Dean Crowe Theatre & Arts Centre
- Interactive map of Dean Crowe Theatre & Arts Centre
- Address: Chapel Street, Athlone, County Westmeath, N37 VF29 Ireland
- Coordinates: 53°25′18″N 7°56′38″W﻿ / ﻿53.4217°N 7.9439°W
- Capacity: 466 people^{[citation needed]}
- Type: Theatre and arts space

Website
- www.deancrowetheatre.com

= Dean Crowe Theatre =

The Dean Crowe Theatre & Arts Centre is a theatre and arts space in Athlone, County Westmeath, Ireland.

==History==
The theatre is located in a building that was previously used a church. Built between 1795 and 1809, it served as St. Peter's parish church until the 1930s. In 1937, when the present day Church of SS. Peter and Paul was completed, the building was converted to use as a parochial hall. The altar was placed against the wall in the middle of the building, with seating on three sides, and galleries added overhead.

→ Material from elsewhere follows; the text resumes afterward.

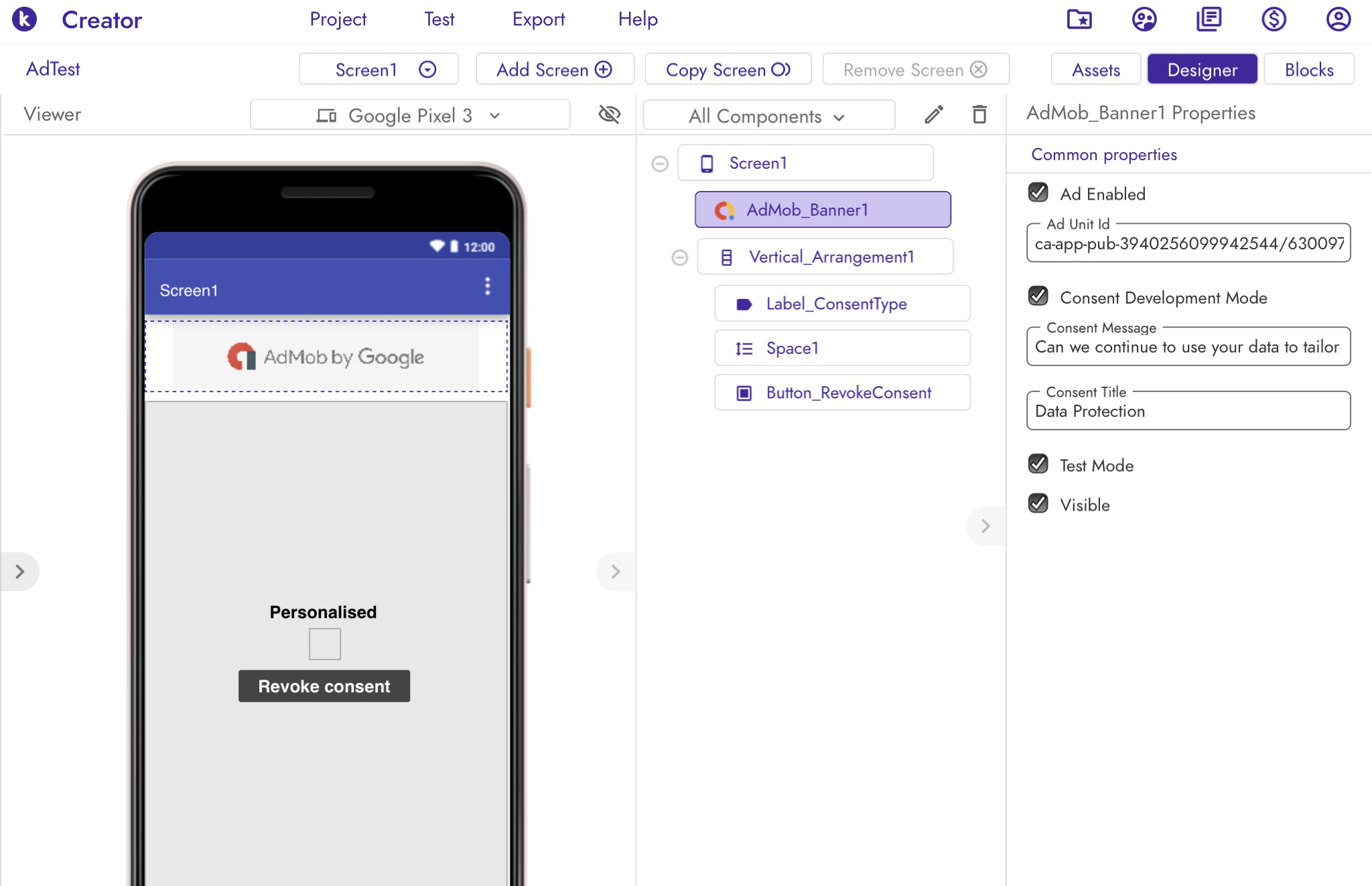The height and width of the screenshot is (886, 1372).
Task: Uncheck the Test Mode checkbox
Action: [1038, 464]
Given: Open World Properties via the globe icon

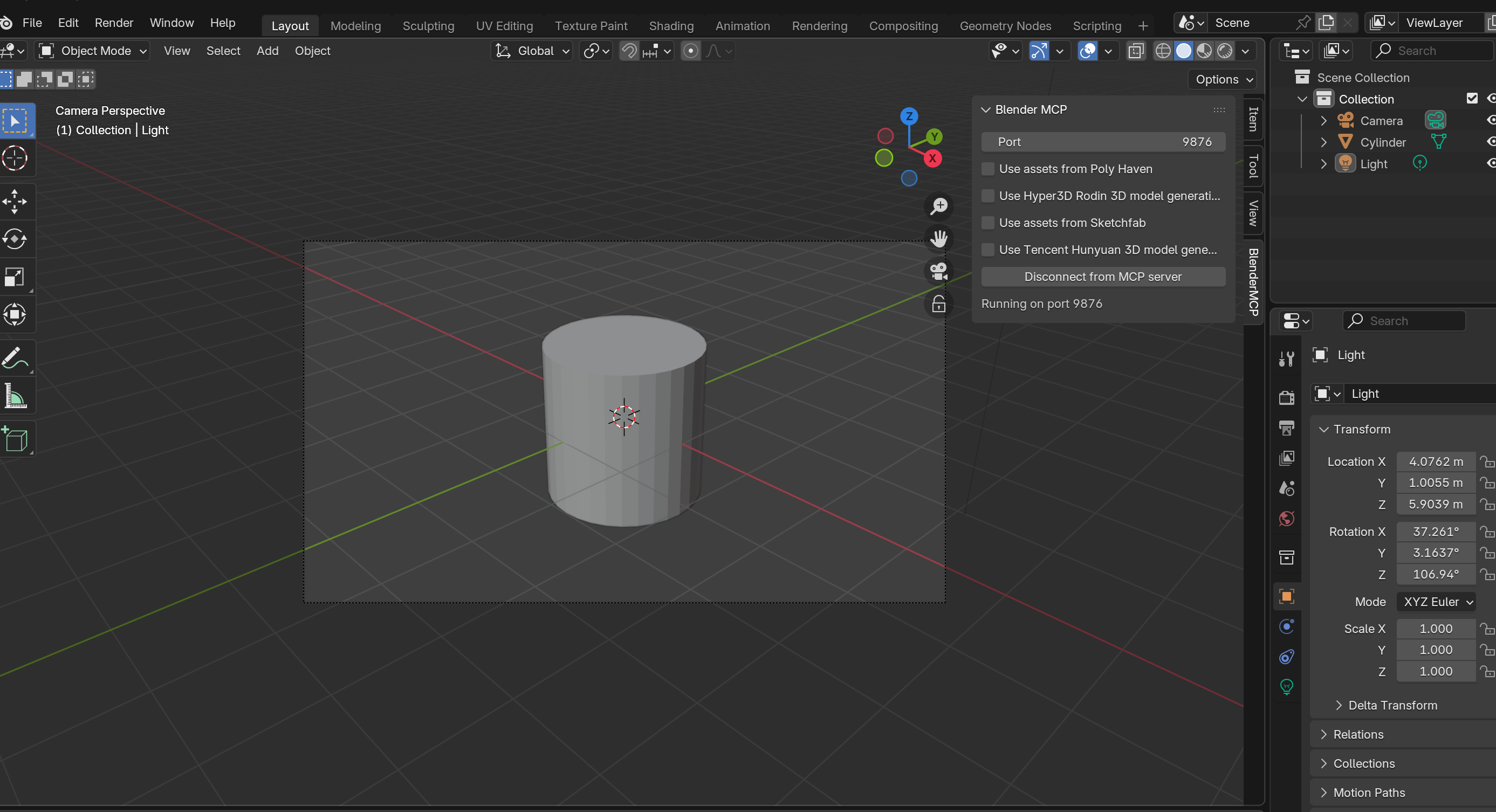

In 1959, the hall was renovated by a local builder and was re-named to "The Dean Crowe Memorial Hall" - in memory of a former pastor of St. Peter's parish who had died several years previously. The renovated building was used as a theatre venue and centre for the arts.

During the 1990s, the Dean Crowe Theatre was refurbished to "create a modern theatre". This work, which was undertaken in phases, was completed in 2002. Additional renovations were also undertaken between 2017 and 2019.

==Modern activities==
The theatre received grant funding in 2017 and 2024.

The RTÉ All-Ireland Drama Festival takes place in the theatre each May. Amateur drama groups from across the island are chosen from a long-list to present a production in the venue, and the best production is awarded the grand prize.

Athlone's Musical Society, produces a stage musical annually in the theatre. Athlone Film Club has regular screening in the theatre. A schools' "Féile" (traditional musical festival) was staged in March 2024.